Objectif de l'exercice =
D'après le texte sur le récif de l'archipel de Spermonde, combien d'îles forment cet archipel ?

---------- Texte à lire

Indonésie : un biologiste marin convainc les braconniers des coraux d’en devenir les protecteurs et fait repousser onze hectares de récif
Syafyudin Yusuf, 54 ans, prouve qu’il n’y a pas de reconversions impossibles. Depuis 20 ans, il étudie l’archipel de Spermonde, un chapelet de 120 îles paradisiaques protégé par une immense barrière de corail, barrière en convalescence puisque les coraux y ont quasiment disparu, décimés par trente ans de braconnage. Dans les années 1980, pour répondre à la demande de poissons exotiques et profiter du boom de ce nouveau marché, beaucoup de pêcheurs locaux se sont mis à la pêche à l’explosif qui consiste tout simplement à balancer du TNT dans le récif pour en faire sortir les poissons qui y trouvent refuge. Une pratique qui s’est généralisée au point de transformer ce milieu merveilleux, grouillant de vies multicolores, en un véritable cimetière.
C’est dans un état de délabrement extrême que le biologiste marin a trouvé la barrière de corail lorsqu’il s’est installé pour l’étudier. Il a donc progressé par étapes : d’abord observer, ensuite diagnostiquer, publier ses résultats et enfin, aller au-delà de la simple constatation et agir, trouver une solution pour restaurer ce qui pouvait l’être. Et pour ce faire, il a décidé de parler avec les braconniers, de les impliquer. "Je me suis intéressé à leurs vies, explique-t-il à l’agence Reuters, j’ai partagé leur quotidien, je suis entré dans leur cercle."
"Toucher des esprits et les consciences"

--------------------
---------- Lignes fournies

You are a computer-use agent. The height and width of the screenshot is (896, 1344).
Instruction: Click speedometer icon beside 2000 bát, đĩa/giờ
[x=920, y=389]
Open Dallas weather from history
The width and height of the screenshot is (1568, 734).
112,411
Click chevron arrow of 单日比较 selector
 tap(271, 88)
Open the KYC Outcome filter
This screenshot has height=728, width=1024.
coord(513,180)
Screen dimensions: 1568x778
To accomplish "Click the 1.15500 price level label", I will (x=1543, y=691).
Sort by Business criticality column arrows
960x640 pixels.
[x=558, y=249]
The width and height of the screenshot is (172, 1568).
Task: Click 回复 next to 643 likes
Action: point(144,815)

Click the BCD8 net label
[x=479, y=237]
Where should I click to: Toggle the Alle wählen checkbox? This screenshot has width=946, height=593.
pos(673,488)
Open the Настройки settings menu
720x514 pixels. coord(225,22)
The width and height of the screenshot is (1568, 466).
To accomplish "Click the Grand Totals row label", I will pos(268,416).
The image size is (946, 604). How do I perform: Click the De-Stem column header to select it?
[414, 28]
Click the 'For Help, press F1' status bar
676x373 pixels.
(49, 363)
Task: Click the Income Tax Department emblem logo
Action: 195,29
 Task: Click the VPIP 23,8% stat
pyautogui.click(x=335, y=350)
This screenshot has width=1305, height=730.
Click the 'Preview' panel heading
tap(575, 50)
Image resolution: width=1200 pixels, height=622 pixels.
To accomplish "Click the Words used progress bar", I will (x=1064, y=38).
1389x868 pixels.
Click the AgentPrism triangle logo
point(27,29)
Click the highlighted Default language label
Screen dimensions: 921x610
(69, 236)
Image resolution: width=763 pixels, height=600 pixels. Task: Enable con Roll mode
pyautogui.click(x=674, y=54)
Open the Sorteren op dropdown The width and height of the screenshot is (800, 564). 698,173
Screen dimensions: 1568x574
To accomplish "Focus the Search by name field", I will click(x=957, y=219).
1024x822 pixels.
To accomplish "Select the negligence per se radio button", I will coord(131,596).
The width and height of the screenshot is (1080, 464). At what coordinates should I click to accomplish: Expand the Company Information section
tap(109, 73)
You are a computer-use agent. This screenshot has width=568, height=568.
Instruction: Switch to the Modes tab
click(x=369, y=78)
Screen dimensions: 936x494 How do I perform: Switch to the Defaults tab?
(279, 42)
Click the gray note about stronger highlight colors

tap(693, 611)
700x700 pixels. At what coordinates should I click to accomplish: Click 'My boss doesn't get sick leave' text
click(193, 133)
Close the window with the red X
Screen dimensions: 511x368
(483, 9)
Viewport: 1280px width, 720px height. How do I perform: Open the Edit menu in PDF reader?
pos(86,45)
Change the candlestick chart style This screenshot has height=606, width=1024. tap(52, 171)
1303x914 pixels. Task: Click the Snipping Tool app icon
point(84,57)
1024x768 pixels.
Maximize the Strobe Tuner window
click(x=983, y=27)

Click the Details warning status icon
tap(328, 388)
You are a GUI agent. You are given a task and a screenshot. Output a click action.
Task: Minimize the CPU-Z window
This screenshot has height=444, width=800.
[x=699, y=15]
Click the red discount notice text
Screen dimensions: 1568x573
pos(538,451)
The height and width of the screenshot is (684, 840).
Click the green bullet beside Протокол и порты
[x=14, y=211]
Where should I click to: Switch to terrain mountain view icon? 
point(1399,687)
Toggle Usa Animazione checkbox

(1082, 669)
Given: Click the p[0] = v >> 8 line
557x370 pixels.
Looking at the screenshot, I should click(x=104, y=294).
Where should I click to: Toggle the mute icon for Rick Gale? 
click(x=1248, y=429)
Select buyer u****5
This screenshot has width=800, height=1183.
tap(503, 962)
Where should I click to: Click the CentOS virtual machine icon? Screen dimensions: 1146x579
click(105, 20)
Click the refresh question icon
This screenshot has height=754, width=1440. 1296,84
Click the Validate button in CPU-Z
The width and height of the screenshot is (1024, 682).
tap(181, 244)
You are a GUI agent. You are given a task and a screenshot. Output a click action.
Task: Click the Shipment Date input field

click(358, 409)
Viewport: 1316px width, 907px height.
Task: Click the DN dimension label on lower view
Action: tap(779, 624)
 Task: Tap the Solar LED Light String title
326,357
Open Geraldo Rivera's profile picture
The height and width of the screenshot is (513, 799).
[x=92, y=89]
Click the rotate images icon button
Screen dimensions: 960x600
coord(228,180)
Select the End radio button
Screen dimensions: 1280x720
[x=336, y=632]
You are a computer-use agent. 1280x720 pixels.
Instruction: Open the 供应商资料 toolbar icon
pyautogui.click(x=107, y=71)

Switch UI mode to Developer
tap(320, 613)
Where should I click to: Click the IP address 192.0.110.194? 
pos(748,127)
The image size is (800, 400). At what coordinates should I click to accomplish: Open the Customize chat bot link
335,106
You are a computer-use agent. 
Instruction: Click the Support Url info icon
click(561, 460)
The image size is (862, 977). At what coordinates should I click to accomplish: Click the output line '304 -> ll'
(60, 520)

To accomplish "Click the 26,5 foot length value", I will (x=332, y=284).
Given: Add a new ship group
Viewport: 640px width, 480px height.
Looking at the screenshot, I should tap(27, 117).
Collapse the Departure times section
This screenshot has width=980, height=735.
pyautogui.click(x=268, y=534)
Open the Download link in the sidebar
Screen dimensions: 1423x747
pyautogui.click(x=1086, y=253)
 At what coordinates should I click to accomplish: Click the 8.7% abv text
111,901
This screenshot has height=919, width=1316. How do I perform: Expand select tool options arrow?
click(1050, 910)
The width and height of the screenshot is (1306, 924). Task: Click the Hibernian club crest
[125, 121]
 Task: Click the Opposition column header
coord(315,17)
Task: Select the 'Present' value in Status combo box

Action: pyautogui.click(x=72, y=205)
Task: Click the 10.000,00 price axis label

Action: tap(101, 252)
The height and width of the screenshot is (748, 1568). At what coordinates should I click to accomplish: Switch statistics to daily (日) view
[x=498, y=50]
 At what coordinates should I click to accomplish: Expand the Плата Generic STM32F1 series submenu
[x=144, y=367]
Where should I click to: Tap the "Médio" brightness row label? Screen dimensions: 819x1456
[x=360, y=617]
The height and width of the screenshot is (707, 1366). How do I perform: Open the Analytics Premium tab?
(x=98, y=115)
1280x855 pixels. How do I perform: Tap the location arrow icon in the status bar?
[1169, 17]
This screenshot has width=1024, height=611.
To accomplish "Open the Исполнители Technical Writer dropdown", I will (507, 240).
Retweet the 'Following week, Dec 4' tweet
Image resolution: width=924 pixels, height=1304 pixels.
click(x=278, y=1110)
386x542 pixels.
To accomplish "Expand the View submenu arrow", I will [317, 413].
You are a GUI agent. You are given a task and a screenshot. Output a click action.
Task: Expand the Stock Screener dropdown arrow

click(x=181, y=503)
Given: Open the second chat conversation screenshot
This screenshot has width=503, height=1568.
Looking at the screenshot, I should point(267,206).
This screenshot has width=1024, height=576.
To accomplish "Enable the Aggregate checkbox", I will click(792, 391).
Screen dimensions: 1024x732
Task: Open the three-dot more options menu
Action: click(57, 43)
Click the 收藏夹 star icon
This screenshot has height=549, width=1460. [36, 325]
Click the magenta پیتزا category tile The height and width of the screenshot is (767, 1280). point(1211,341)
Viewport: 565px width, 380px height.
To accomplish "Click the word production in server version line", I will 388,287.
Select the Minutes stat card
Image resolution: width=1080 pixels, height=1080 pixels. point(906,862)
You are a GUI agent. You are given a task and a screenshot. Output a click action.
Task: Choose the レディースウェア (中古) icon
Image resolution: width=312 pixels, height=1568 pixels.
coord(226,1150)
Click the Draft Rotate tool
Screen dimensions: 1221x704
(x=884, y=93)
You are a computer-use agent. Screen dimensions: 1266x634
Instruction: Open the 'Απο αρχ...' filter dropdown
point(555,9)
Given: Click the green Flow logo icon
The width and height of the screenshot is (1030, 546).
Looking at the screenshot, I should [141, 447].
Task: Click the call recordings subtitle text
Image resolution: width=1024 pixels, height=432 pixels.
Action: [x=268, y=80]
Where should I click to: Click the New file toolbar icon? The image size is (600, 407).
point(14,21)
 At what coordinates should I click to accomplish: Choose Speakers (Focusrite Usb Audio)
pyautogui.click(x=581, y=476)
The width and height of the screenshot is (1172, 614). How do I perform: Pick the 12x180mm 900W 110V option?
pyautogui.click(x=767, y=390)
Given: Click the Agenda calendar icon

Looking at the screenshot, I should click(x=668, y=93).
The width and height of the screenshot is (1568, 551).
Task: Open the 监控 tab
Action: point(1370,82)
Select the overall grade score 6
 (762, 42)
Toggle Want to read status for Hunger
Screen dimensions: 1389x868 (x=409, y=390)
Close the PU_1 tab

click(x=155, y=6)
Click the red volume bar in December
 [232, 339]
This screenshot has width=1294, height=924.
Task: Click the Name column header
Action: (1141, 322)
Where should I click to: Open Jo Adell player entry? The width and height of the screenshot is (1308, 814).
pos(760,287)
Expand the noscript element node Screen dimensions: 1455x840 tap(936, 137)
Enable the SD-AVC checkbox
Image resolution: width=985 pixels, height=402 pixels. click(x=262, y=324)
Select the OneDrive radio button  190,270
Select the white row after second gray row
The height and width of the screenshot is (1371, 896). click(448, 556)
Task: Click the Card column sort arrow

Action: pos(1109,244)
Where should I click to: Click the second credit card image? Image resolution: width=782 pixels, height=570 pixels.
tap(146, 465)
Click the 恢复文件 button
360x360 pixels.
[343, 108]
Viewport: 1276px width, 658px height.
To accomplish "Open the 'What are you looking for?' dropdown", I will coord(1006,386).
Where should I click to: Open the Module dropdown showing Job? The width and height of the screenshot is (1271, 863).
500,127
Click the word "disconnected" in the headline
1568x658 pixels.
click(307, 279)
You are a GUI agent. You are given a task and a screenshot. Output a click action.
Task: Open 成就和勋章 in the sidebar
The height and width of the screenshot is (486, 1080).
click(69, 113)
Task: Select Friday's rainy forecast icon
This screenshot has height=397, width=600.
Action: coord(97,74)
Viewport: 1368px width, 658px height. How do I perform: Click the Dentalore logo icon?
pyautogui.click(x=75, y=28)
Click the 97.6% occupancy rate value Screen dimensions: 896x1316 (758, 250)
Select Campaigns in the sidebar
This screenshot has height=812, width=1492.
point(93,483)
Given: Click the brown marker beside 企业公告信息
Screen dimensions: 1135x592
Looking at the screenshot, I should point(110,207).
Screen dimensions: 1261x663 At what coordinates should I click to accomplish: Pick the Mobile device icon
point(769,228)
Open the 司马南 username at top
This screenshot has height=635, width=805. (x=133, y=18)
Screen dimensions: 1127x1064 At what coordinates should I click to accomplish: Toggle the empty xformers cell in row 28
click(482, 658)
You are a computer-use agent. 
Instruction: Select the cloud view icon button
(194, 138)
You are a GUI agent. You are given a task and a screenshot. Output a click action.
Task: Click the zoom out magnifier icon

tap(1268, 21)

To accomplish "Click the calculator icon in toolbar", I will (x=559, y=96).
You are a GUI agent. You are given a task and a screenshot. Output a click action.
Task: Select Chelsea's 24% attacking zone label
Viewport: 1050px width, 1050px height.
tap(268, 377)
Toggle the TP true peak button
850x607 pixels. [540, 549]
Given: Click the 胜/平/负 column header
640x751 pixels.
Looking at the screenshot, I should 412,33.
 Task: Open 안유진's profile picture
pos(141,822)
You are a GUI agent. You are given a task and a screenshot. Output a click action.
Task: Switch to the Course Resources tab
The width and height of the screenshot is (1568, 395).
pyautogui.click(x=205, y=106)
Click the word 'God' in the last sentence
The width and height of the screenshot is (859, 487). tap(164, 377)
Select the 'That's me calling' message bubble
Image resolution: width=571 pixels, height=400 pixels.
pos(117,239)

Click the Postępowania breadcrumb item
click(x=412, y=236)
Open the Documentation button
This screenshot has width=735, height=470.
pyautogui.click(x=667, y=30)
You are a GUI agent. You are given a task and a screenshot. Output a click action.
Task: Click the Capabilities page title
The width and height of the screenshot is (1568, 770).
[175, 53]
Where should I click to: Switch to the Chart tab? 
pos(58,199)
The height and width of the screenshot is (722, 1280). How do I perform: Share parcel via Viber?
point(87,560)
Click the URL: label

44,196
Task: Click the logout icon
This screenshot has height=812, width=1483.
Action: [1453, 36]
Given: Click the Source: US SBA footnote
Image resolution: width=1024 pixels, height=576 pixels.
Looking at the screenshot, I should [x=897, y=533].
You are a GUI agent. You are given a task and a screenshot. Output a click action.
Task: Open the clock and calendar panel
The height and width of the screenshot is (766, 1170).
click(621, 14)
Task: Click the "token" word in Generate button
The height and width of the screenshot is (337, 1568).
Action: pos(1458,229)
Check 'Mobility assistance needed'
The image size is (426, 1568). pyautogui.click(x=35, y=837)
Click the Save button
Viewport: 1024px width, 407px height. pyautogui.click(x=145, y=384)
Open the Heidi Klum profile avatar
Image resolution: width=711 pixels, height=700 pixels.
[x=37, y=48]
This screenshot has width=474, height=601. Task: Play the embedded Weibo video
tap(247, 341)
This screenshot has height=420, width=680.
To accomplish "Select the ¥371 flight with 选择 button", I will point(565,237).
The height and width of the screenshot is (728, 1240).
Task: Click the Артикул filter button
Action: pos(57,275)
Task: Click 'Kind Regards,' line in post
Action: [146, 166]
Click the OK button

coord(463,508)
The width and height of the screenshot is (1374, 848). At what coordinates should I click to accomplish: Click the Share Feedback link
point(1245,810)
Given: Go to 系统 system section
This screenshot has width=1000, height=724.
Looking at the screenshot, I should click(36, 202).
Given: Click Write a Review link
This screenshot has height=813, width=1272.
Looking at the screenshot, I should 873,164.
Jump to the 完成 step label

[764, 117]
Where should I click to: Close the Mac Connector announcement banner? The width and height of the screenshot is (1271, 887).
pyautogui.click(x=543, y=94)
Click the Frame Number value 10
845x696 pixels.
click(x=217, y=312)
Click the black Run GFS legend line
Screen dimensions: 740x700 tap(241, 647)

--------------------

Zone de réponse =
L'archipel de Spermonde compte 120 îles.